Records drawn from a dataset
....

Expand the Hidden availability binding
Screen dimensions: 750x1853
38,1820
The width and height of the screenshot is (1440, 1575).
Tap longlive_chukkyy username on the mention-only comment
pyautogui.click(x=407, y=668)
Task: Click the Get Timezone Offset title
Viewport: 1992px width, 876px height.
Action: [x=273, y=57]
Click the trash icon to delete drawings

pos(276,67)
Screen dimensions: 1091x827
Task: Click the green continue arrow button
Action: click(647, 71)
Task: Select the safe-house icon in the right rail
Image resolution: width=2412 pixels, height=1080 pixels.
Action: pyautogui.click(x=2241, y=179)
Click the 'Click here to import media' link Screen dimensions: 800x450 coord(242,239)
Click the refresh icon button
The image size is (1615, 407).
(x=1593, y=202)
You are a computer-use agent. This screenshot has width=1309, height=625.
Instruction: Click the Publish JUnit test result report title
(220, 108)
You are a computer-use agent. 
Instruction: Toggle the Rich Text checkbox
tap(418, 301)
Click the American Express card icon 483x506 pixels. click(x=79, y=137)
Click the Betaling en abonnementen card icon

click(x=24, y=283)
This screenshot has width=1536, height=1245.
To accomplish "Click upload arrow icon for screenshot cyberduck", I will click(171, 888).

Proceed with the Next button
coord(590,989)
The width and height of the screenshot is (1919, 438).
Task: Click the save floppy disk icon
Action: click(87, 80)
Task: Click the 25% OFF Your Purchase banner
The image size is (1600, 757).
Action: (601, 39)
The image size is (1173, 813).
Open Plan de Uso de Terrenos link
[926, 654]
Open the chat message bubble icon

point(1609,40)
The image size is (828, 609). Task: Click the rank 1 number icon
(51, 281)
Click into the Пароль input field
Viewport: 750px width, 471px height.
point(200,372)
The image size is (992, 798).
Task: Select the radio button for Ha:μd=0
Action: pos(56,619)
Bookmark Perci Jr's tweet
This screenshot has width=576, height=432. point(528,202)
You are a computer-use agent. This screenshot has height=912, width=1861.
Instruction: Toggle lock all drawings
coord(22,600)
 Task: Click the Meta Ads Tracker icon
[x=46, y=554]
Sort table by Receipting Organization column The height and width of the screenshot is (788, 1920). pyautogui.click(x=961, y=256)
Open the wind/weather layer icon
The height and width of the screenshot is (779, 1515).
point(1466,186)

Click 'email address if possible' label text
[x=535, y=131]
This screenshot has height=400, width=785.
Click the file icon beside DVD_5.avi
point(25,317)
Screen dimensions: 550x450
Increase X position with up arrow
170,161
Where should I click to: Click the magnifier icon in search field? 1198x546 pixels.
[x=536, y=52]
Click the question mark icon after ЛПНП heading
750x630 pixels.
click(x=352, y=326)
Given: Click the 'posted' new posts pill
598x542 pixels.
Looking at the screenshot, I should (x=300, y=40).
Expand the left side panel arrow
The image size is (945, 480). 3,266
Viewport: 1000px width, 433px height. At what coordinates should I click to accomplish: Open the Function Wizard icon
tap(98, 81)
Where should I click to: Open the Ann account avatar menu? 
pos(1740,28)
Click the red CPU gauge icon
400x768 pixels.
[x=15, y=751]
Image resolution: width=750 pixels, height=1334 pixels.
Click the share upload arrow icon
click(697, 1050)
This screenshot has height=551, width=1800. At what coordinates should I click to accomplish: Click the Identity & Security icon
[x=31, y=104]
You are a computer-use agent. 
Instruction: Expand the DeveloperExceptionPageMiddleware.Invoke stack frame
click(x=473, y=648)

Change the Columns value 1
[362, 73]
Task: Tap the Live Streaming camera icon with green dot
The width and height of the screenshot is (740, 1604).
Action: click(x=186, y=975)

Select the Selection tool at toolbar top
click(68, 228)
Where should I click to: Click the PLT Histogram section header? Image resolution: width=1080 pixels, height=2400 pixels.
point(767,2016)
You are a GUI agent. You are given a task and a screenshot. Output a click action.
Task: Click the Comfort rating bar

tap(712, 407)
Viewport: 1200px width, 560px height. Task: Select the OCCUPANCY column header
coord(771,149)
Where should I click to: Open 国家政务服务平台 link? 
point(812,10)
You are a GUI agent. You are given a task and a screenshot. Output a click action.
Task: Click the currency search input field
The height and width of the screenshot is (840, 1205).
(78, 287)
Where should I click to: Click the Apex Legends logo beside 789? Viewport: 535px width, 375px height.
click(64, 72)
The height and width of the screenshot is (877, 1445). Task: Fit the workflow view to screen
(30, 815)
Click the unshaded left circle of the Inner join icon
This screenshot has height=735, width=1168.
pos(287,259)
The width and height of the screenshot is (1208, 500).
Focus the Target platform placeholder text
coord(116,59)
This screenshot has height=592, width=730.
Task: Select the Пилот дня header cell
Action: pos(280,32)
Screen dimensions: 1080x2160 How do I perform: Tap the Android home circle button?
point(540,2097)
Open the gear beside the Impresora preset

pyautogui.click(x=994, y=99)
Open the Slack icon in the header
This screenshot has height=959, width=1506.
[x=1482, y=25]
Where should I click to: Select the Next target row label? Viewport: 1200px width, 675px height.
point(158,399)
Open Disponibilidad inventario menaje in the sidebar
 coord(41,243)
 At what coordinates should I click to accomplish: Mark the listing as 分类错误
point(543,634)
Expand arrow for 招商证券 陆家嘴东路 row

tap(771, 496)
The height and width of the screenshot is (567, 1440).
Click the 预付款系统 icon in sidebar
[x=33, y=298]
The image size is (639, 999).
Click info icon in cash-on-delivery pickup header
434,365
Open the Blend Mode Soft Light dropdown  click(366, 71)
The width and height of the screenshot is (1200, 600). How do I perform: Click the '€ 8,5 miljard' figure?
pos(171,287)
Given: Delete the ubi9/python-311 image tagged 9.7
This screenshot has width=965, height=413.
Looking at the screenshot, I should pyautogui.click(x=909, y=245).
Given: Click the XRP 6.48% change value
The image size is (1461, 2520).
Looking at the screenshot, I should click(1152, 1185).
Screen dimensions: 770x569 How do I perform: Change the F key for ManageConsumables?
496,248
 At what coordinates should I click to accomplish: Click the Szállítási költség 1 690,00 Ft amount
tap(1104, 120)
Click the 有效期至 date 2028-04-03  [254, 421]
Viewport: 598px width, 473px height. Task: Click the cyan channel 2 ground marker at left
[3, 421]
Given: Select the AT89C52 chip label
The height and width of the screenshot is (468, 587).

....

● **ACTION ITEM**:
Your answer should consist of the lines from the line with "Click the file icon beside DVD_5.avi" to the line with "Task: Tap the" above, repeated exactly, both ends included.

● **RESULT BELOW**:
Click the file icon beside DVD_5.avi
point(25,317)
Screen dimensions: 550x450
Increase X position with up arrow
170,161
Where should I click to: Click the magnifier icon in search field? 1198x546 pixels.
[x=536, y=52]
Click the question mark icon after ЛПНП heading
750x630 pixels.
click(x=352, y=326)
Given: Click the 'posted' new posts pill
598x542 pixels.
Looking at the screenshot, I should (x=300, y=40).
Expand the left side panel arrow
The image size is (945, 480). 3,266
Viewport: 1000px width, 433px height. At what coordinates should I click to accomplish: Open the Function Wizard icon
tap(98, 81)
Where should I click to: Open the Ann account avatar menu? 
pos(1740,28)
Click the red CPU gauge icon
400x768 pixels.
[x=15, y=751]
Image resolution: width=750 pixels, height=1334 pixels.
Click the share upload arrow icon
click(697, 1050)
This screenshot has height=551, width=1800. At what coordinates should I click to accomplish: Click the Identity & Security icon
[x=31, y=104]
You are a computer-use agent. 
Instruction: Expand the DeveloperExceptionPageMiddleware.Invoke stack frame
click(x=473, y=648)

Change the Columns value 1
[362, 73]
Task: Tap the Live Streaming camera icon with green dot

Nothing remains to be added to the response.